**Prompt**.
In the records below, find the line containing "828x1792 pixels. At". Restate it and all the lines after it exactly, and omit the rest.

**Record extracts**.

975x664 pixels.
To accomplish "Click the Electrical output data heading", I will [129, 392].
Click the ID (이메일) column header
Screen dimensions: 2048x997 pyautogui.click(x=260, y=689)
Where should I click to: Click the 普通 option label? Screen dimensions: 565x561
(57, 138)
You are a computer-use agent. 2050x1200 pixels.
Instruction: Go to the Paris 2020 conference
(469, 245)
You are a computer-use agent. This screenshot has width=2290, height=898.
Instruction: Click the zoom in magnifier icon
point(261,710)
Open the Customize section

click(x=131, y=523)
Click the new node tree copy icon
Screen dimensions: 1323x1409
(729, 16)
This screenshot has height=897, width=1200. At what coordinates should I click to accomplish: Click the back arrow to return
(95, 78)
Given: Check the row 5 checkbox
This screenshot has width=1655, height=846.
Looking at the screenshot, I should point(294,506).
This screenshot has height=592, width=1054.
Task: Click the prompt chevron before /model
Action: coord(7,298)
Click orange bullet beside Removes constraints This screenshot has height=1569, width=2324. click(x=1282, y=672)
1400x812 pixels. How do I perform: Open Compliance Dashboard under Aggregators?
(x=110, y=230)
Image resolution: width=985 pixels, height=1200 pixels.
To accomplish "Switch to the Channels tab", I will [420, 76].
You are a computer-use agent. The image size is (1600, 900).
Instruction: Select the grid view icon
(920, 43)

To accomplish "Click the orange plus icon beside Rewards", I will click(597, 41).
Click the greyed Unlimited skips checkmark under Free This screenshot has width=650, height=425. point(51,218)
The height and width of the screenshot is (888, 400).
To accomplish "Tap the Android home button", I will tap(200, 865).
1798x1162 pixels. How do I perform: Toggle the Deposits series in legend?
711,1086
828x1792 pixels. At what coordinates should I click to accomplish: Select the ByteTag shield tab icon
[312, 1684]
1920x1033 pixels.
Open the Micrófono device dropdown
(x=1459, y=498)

**Solution to this task**.
828x1792 pixels. At what coordinates should I click to accomplish: Select the ByteTag shield tab icon
[312, 1684]
1920x1033 pixels.
Open the Micrófono device dropdown
(x=1459, y=498)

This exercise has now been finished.